Instead of breakfast, how about a fiesta mexicana?
As we celebrate Hispanic Heritage Month, FOX 5’s Holly Morris is teaming up with Pati's Mexican Table.
She visited Pati's house in Chevy Chase for a tasty preview!
RECIPES FROM PATI'S MEXICAN TABLE
Grilled Cheese and Bean Heroes
*SERVES 4 TO 6 *PREPARATION TIME: 5 MINUTES *COOKING TIME: 10 MINUTES *CAN BE ASSEMBLED UP
TO 2 HOURS IN ADVANCE AND KEPT COVERED AT ROOM TEMPERATURE
The reason you will always find refried beans, melty cheese, and crusty bread in my kitchen is molletes. We eat them anytime, day or night, just as we did in my childhood home. My eldest likes crisp bacon or crumbled fried chorizo on top. My youngest wants avocado and sauce from chipotles in adobo on top, and my middle one likes them, just as I do, in their purest form: crusty bread slathered with a thick layer of refried beans and a generous amount of shredded cheese. Pop them in the oven to melt the cheese for your tastiest quick meal. Eat them open-faced. Most people like them topped with pico de gallo.
4 teleras, bolillos, Portuguese buns, or petite baguettes, or 1 large baguette cut into 4 pieces
2 cups refried beans, homemade or store bought
2 cups shredded Manchego, mozzarella, Monterey Jack, or mild cheddar cheese (about 8 ounces)
Traditional Tomato Pico de Gallo or other salsa of your choice
1. Preheat the oven to 350°F.
2. Slice the bread or rolls lengthwise in half. Spread each piece with 3 generous tablespoons refried beans and top with 3 generous tablespoons cheese and place on a baking sheet. If you want to add more toppings (see the headnote), sprinkle them on top of the cheese.
3. Bake the molletes until the cheese has melted and the edges of the bread are nicely toasted, 8 to 10 minutes.
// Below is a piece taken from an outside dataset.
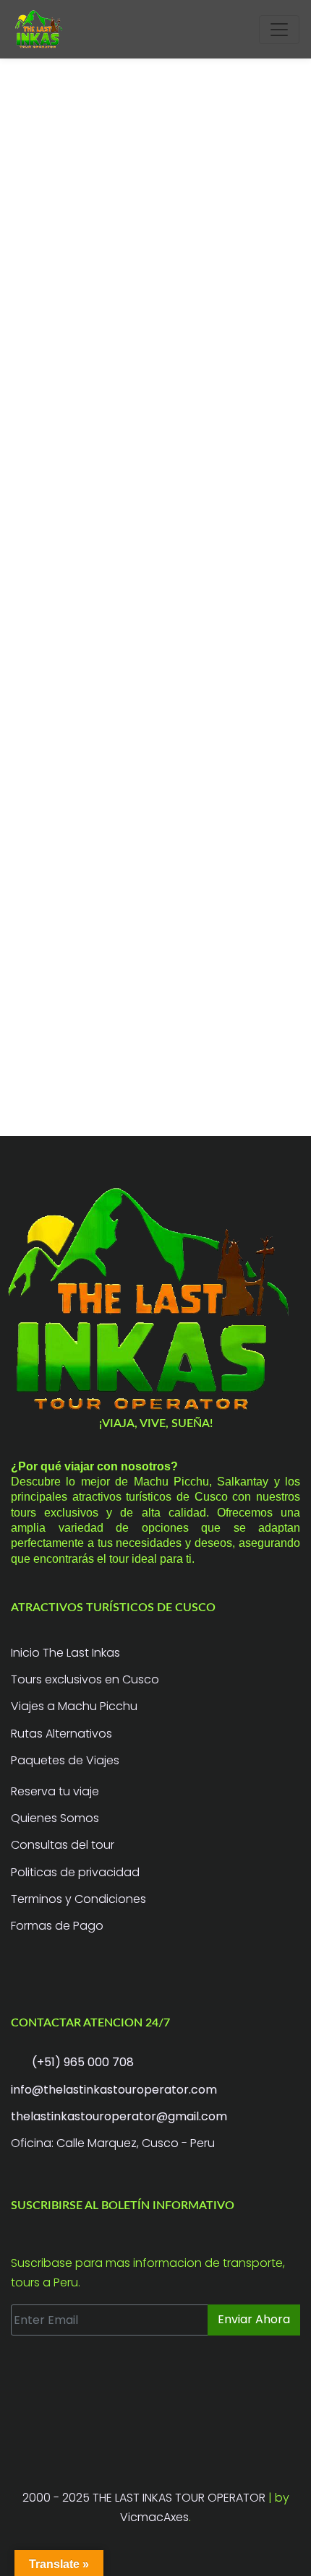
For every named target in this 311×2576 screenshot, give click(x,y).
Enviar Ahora (254, 2319)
Serve hot, topped with the salsa or with it on the side.
Traditional Tomato Pico De Gallo
*MAKES ABOUT 4 CUPS *PREPARATION TIME: 15 MINUTES *CAN BE MADE UP TO 1 DAY AHEAD, COVERED, AND REFRIGERATED
There are endless variations on pico de gallo, the trademark chunky raw salsa of Mexico. As you travel throughout the country, you will find picos made from vegetables like cucumber and jicama, all kinds of fruits, and even nuts and seeds. All are delicious. This traditional version is a combination of tomatoes, onion, cilantro, and chile with a squeeze of fresh lime juice and some salt. Sometimes I add the oil, sometimes I don't. Try it both ways and see which you like best. Then consider this recipe a starting point and branch out from here.
Pico de gallo translates as "rooster's beak." Why? It's a mystery to me, and to every Mexican cook and culinary expert I've asked.
1 pound ripe tomatoes, halved, cored, and chopped (about 3 cups)
1/2 cup finely chopped white onion
1 jalapen~o or serrano chile, halved, seeded if desired, and finely chopped, or to taste
1/2 cup coarsely chopped cilantro leaves and top part of stems
2-3 tablespoons freshly squeezed lime juice
2 tablespoons olive oil (optional)
1 teaspoon kosher or coarse sea salt, or to taste
Place the tomatoes, onion, chile, cilantro, lime juice, olive oil (if using), and salt in a bowl and toss well. Let sit for at least 5 minutes before serving.